Installation view of WONG KIT YI’s Every System Breaks: Ali Wong & Wong Kit Yi in Conversation with Berny Tan, 2017, fabric, texts, dimensions variable. Photo by Mimi Wong for ArtAsiaPacific.

The only native Hongkonger among the group, Wong Kit Yi, advances the concept of dual personas even further. When introducing her, Lamprecht read separate biographies for both the artist and her arts administrator counterpart, otherwise known as Ali Wong, then finished by stating: “They both share a website, they both share a Facebook account, and they both share a body.” While Wong describes the Ali side as someone who feels satisfaction from completing a task, the Kit Yi side tends to favor “never-ending” creative projects, often spontaneously devised. “In Chinese, we say you think twice before you take action,” Wong said of her tendency for self-doubt. Every System Breaks: Ali Wong & Wong Kit Yi in Conversation with Berny Tan (2017) offers further insight into that internal dialogue between Ali Wong and Wong Kit Yi, as facilitated by Singaporean artist and writer Berny Tan. Printed vertically in English and intended to be read right to left like traditional Chinese text, the banner also alludes to the identity crisis of Hong Kong—a former British colony now in the shadow of China.
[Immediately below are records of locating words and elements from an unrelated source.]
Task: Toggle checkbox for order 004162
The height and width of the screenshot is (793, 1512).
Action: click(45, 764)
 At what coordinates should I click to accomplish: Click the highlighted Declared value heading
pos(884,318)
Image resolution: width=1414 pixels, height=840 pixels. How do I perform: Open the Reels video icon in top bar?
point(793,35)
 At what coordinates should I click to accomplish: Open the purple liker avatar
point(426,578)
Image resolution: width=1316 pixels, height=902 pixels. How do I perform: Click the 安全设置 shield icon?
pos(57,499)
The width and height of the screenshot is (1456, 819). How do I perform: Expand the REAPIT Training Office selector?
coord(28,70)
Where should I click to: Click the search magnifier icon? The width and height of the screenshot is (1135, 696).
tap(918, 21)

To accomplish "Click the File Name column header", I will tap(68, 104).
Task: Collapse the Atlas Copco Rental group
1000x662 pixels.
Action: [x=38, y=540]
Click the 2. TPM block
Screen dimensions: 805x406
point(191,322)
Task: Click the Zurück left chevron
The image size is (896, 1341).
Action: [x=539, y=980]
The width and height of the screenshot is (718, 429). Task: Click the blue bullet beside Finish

At the conclusion of the artist talk, Wong returned to the interrogation of her two selves, asking, “Are you trying to fit in the role, or are you trying to create whatever you want to create?” While each artist attempts an answer through her creations, the dilemma underlying these multiple roles perhaps speaks to the difficulty of surviving as an artist in modern-day society.

WONG KIT YIEvery System Breaks: Ali Wong & Wong Kit Yi in Conversation with Berny Tan (detail), 2017, fabric, texts, dimensions variable. Photo by Mimi Wong for ArtAsiaPacific.


“Considerate Creations: Chameleons” is on view at Taipei Cultural Center, New York, until April 28, 2017.